Dieci anni fa, il 26 giugno 2011, in una piazza Duomo inondata di sole e di migliaia di persone, con suor Enrichetta Alfieri e don Serafino Morazzone veniva beatificato padre Clemente Vismara, definito l’apostolo della Birmania, l’attuale Myanmar, per il suo impegno di evangelizzazione in quel lontano Paese del sud-est asiatico. Nel decennale, martedì 15 giugno, alle 18, nella parrocchia di Sant’Eusebio ad Agrate, l’Arcivescovo presiederà una celebrazione eucaristica.
Padre del Pime, classe 1897, il beato Vismara, nato ad Agrate Brianza in diocesi di Milano, trascorse infatti 65 dei suoi 91 anni nelle foreste birmane accanto ai più poveri tra i poveri. Padre Mario Ghezzi, anch’egli missionario del Pime e neodirettore del prestigioso e storico mensile AsiaNews, ne definisce così la figura: «Penso che padre Vismara sia il prototipo del missionario: un uomo che ha dedicato la propria vita all’annuncio del Vangelo in un Paese come la Birmania in anni molto difficili, di grandi privazioni, senza mai tornare in Italia, se non per una o due brevi visite. Si immerse completamente nella vita del popolo che gli era stato affidato e credo che questo sia l’aspetto più importante, che riassume anche la caratteristica di tutti missionari del Pime che hanno lavorato in Myanmar per tanti anni.
In che senso?
Per la logica di donazione totale e di immedesimazione con la gente che identifica la missione. Mi piace ricordare, a tale proposito, ciò che mi disse qualche tempo fa il rettore del Seminario di Taunggyi: «Noi ricordiamo i missionari del Pontificio Istituto delle Missioni Estere come figure sante non per il loro carattere – spesso sanguigno – ma per la loro grandissima dedizione pastorale».
Sappiamo il momento difficile che sta vivendo attualmente il Myanmar. Cosa può insegnare l’impegno di padre Clemente e di tante religiose e religiosi in prima linea contro la violenza?

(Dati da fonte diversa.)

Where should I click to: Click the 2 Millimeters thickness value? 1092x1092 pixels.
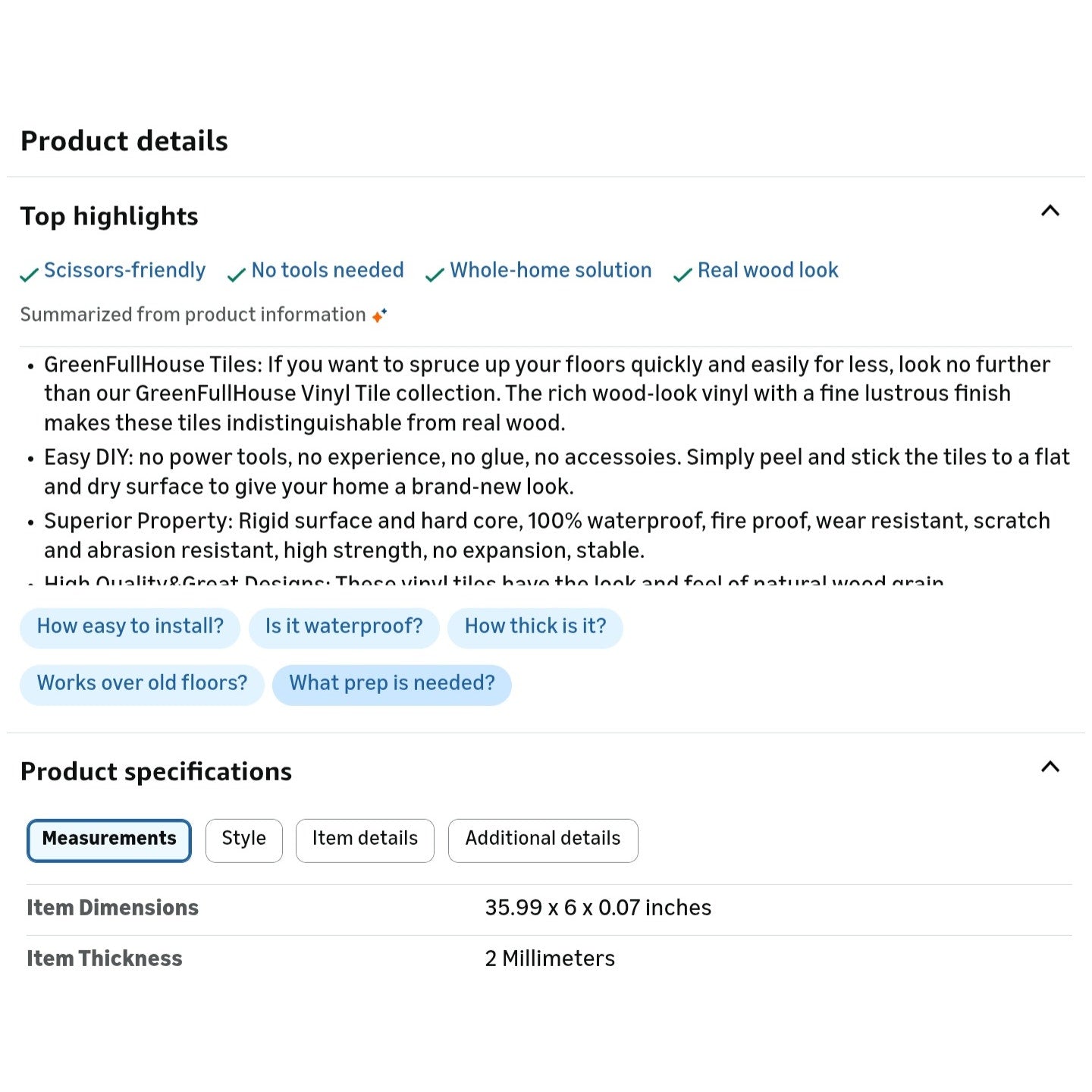[x=550, y=959]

Sono stato missionario in Cambogia, ma conosco il Myanmar avendo anche visitato più volte il Seminario di Taunggyi, dove ho potuto vedere il lavoro svolto dai miei confratelli. Padre Clemente ci insegna che, nonostante le difficoltà e i rischi dei Paesi in cui siamo mandati, il missionario è qualcuno che rimane, che continua ad annunciare la luce che viene dalla presenza di Gesù Cristo nella società e nel cuore delle persone. E, così, rimane anche il segno di questo annuncio nonostante tutto, al di là di qualsiasi situazione critica o favorevole.

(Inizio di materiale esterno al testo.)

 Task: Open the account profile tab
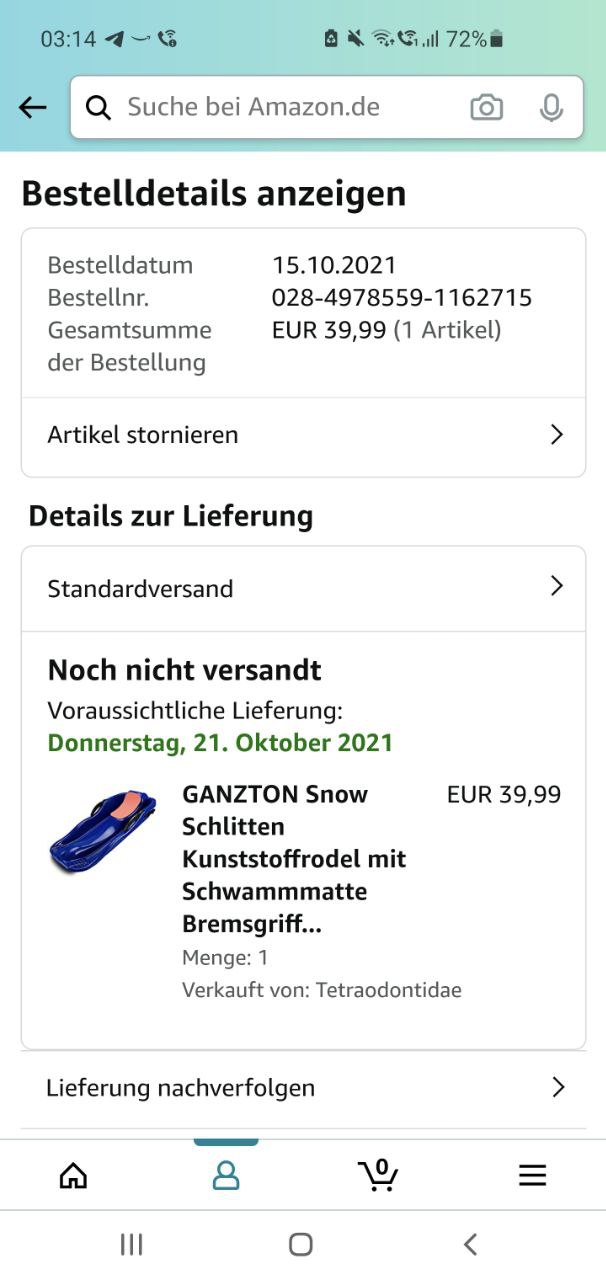(x=226, y=1175)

Qual è il compito, oggi, dei missionari nel Sudest asiatico e comunque in ogni parte del mondo?
Credo che il nostro ruolo rimanga inalterato nel tempo in quello che è il suo cuore fondamentale, cioè l’annuncio del Vangelo che, naturalmente, si declina nelle modalità più diverse. Non ci sono canali preferenziali per questo: il Vangelo lo si annuncia incarnandosi dentro la situazione che ci è dato di vivere, quindi spesso, assumendo su di noi i bisogni che incontriamo. Padre Vismara aveva creato degli ostelli, in cui accoglieva ragazzi poveri, permettendo loro di studiare e di fare una vita pressoché normale, e su quel bisogno aveva inserito ciò che dà veramente la vita, appunto, l’annuncio. Penso che il nostro ruolo sia quello di rimanere nella realtà che sperimentiamo dando risposte, per quanto possiamo, ai bisogni fondamentali dell’uomo, e da lì partire per dire che c’è uno sguardo e un amore che vanno oltre.